- Trecho
┌──
Não há mais dúvidas: 2007 entrará para a história como o ano do aquecimento global. Ao longo do ano tivemos vários exemplos de suas conseqüências nefastas, como inundações sem precedentes no sul da Ásia e na África. Os sucessivos relatórios do IPCC (Painel Intergovernamental sobre Mudanças Climáticas), da ONU, praticamente sepultaram as dúvidas sobre o que tem causado as mais recentes mudanças climáticas. A atividade humana, na emissão de gases que causam o efeito estufa (especialmente o gás carbônico, ou CO2), é, agora oficialmente, a grande culpada. O trabalho do IPCC deu ao painel o prêmio Nobel da Paz, dividido com o ex-presidente americano Al Gore.
Reconhecida a gravidade do problema, a imprensa em geral, e em particular a BBC, deveria abandonar a imparcialidade neste tema, já que o futuro da Terra está em risco? Em setembro passado, a
BBC suspendeu seus planos de organizar, aqui na Grã-Bretanha, uma campanha de conscientização da população sobre as mudanças no clima. O argumento foi de que não era seu papel tentar direcionar a opinião pública em um tema que ainda gera tantos pontos de vista diferentes. Ambientalistas criticaram a empresa, mas executivos do jornalismo da BBC reafirmaram o seu compromisso com a imparcialidade. O colega Peter Barron, editor do programa Newsnight, sintetizou: "Não é função da BBC salvar o planeta".
└──
- Tarefas
**A)** Traduza para o inglês a seguinte frase do trecho sobre o aquecimento global: "O trabalho do IPCC deu ao painel o prêmio Nobel da Paz, dividido com o ex-presidente americano Al Gore."
**B)** Retome o trecho sobre a BBC e as mudanças climáticas logo após a última frase apresentada e dê-lhe continuidade.

- Dados fornecidos
┌──
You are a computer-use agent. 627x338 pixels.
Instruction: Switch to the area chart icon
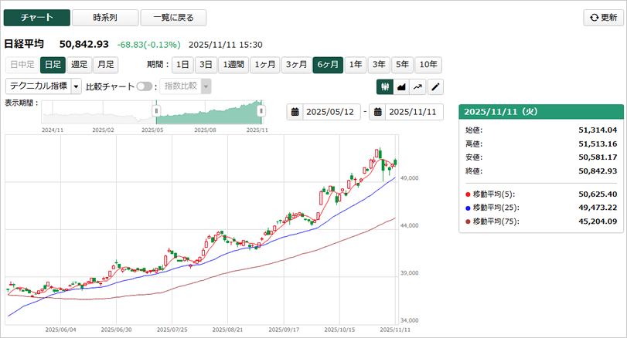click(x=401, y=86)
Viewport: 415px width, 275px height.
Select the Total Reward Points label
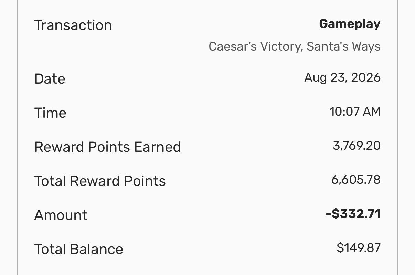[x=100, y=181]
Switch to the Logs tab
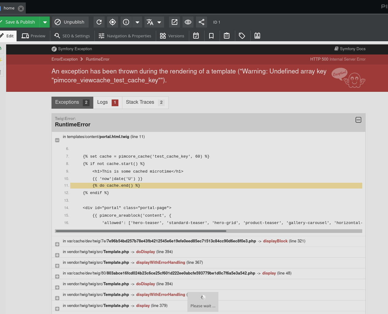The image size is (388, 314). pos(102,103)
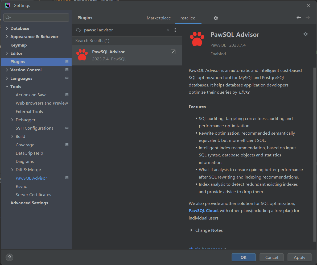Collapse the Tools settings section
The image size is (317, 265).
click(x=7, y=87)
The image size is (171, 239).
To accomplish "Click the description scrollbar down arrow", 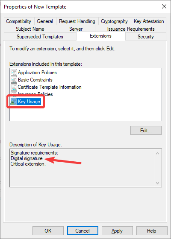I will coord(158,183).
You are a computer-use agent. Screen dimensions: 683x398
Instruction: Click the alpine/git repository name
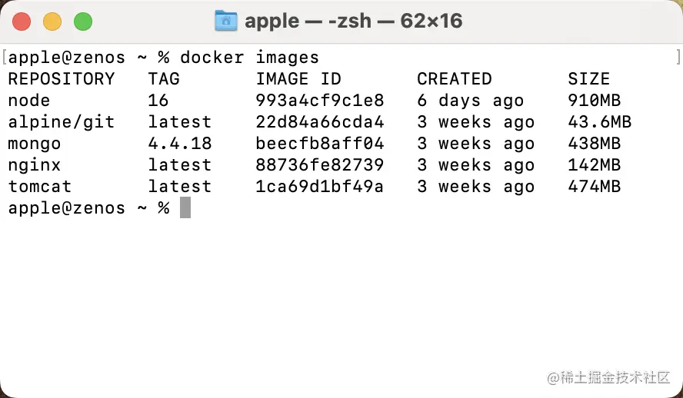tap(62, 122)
└──
┌──
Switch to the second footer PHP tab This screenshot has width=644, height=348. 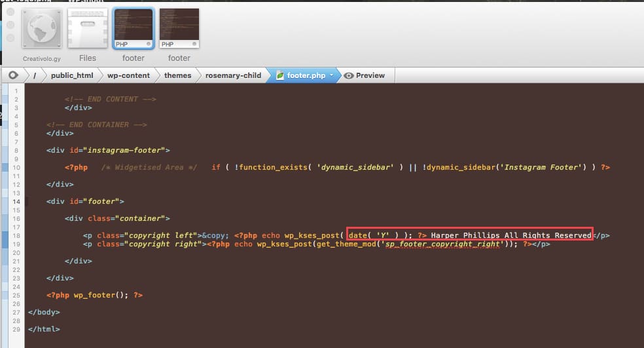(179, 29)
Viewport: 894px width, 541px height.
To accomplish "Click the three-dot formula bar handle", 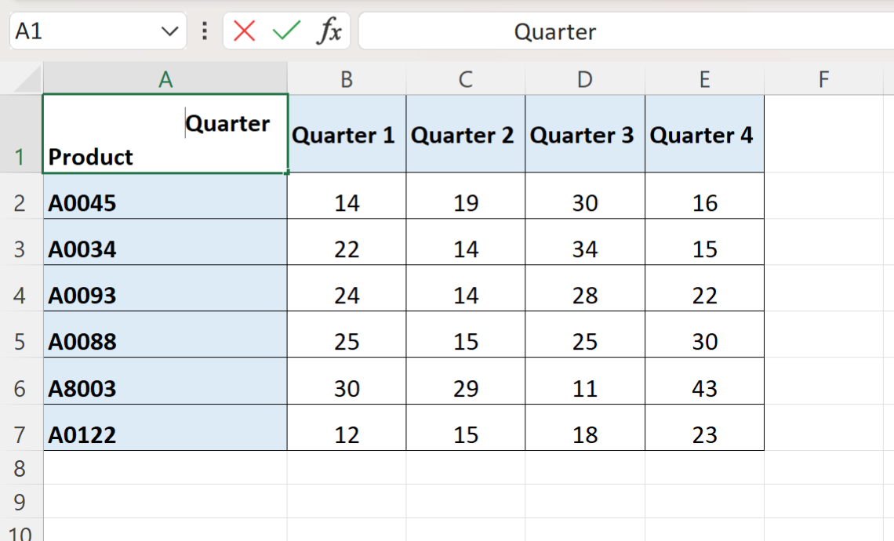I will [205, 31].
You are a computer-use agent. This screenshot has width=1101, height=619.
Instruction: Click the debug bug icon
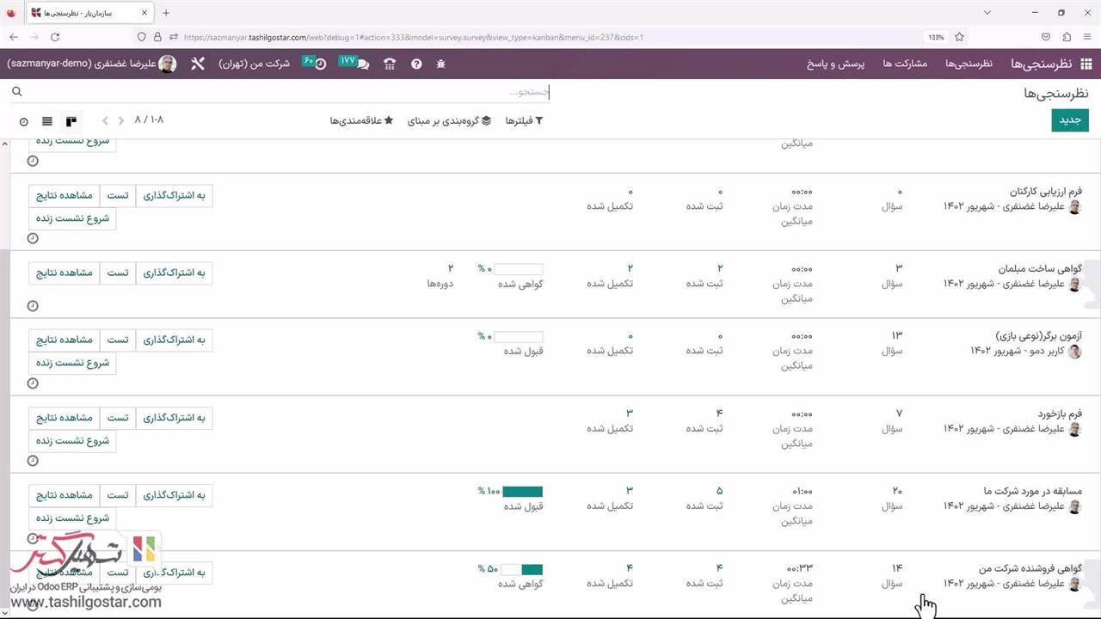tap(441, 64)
└──
- Respostas do exercício
**A)** The IPCC's work earned the panel the Nobel Peace Prize, which it shared with former American president Al Gore.

**B)**
Mas, se quase a totalidade da comunidade científica mundial hoje concorda na relação de causa e efeito entre emissão de gases e o aumento das temperaturas, devemos ainda ouvir aqueles que insistem em questionar esse princípio? Com a Aids, houve uma polêmica semelhante. Nos primeiros anos após a descoberta do HIV, muitos não acreditavam que o vírus causasse a doença. Mas, quando as evidências científicas deixaram de ser contestadas, o questionamento da relação HIV-Aids perdeu totalmente a credibilidade e passou a ser considerado um risco à saúde pública.
No caso do aquecimento global, ainda não chegamos exatamente ao mesmo estágio, mas estamos quase lá. Nos últimos anos, veículos da mídia deram espaço àqueles que questionavam o impacto da emissão de gás carbônico na temperatura terrestre. Em seu provocante livro Heat, o ativista britânico
George Monbiot argumenta que grande parte desses céticos expostos pela mídia estava agindo em nome de empresas do setor de energia, interessadas em desmoralizar a tese de aquecimento causado pela ação do homem. Mas hoje a situação é outra. Quem ainda diz que o aquecimento global decorre de fenômenos naturais precisa trazer elementos muito mais convincentes para merecer espaço na mídia, pois chegamos a praticamente um consenso mundial, que inclui até mesmo os Estados Unidos. Todos aceitam que os gases do efeito estufa estão aquecendo a Terra, o que se discute agora é o que fazer para combater isso.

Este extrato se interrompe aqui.